── Selection

African-American critics in particular challenged the intensified imperialism, as they saw it. Black leaders like W. E. B. Du Bois, Paul Robeson, and Harry Haywood believed it was dangerous, not to mention hypocritical, for the United States to spread its values and institutions abroad while maintaining a system of apartheid in its southern states. In particular, black spokespersons began to point out the common struggles of Africans trying to gain their national independence from colonial powers and of blacks in the United States seeking civil rights. Americans could hardly lead the "free world" by example, they argued, while maintaining legal segregation at home and endorsing continued colonization in Africa and other parts of the Third World. Although many mainstream black leaders supported the Cold War, hoping to parlay their loyalty to foreign policies into a commitment to act against racism at home, Du Bois, Robeson and others offered a more critical analysis, even invoking a Leninist critique of capitalist expansion and looking to the Soviet Union as an anti-imperialist model and champion of the rights of nonwhite peoples. Paul Robeson condemned Winston Churchill's "Iron Curtain" speech as a scheme for "Anglo-Saxon domination" of the world, and called for "united action of all democratic forces to achieve freedom for all colonial and subject peoples."
Views such as Robeson's, however, were not conventional wisdom, even in the black community, and most Americans accepted the new global role ushered in by the Cold War. Throughout the 1950s, then, the United States, without much dissent, intervened in a civil war in Korea, overthrew governments in Iran and Guatemala, offered economic and military support to military dictatorships throughout the globe, and continued to expand the Open Door. By the end of the decade, however, some Americans were uneasy with such hegemony, and various figures emerged to again challenge the U.S. empire. Cultural figures such as the beatniks condemned the conformity of Cold War life, the arms race, and the American denial of self-determination in other lands. More powerfully, and perhaps surprisingly, President Dwight Eisenhower, as he was leaving office in 1961, warned against "the acquisition of unwarranted influence … by the military-industrial complex. The potential for the disastrous rise of misplaced power still exists." Such thoughts may have remained a novelty in the 1960s, but U.S. intervention in Vietnam, still limited as Eisenhower left office, would mushroom in the coming years and give rise to a mass antiwar movement that would also question what critics saw as America's imperial behavior overseas and the military-industrial complex at home.

────

Work to do —
Which people does the passage on critics of American imperialism name?

── Extracted material

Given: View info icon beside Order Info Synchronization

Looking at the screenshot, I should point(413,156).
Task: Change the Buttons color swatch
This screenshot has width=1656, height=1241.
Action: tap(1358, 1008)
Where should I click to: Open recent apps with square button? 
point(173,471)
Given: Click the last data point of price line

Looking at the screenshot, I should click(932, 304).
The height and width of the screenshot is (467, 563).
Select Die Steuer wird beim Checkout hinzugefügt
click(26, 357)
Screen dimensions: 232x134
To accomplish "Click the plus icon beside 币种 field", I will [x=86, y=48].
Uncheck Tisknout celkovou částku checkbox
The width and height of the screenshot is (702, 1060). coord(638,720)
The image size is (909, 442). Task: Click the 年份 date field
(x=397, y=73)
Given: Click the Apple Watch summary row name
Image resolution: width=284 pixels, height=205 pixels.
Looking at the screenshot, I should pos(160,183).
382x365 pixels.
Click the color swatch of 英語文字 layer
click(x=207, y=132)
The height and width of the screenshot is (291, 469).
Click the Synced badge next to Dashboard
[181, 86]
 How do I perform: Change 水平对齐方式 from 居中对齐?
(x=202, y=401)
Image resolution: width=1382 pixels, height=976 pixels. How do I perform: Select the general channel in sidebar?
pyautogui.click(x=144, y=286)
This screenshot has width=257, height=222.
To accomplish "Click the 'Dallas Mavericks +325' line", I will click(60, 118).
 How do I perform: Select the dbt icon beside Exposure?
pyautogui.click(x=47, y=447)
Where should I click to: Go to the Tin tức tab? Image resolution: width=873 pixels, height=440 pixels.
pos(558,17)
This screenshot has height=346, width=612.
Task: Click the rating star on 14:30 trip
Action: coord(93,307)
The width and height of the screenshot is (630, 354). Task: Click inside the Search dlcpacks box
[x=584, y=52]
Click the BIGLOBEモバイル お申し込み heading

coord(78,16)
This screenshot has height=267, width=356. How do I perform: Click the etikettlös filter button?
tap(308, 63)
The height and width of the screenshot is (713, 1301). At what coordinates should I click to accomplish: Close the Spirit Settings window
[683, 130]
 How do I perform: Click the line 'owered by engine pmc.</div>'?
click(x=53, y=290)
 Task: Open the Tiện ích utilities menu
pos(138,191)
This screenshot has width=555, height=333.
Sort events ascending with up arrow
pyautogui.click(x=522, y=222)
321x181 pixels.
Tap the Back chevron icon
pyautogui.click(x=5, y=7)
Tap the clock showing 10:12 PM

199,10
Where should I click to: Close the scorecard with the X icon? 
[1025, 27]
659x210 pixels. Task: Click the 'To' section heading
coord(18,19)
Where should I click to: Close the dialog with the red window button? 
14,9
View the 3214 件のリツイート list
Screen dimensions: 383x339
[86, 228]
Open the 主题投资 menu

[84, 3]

────

Problem solution —
W. E. B. Du Bois, Paul Robeson, Harry Haywood, Winston Churchill, Dwight Eisenhower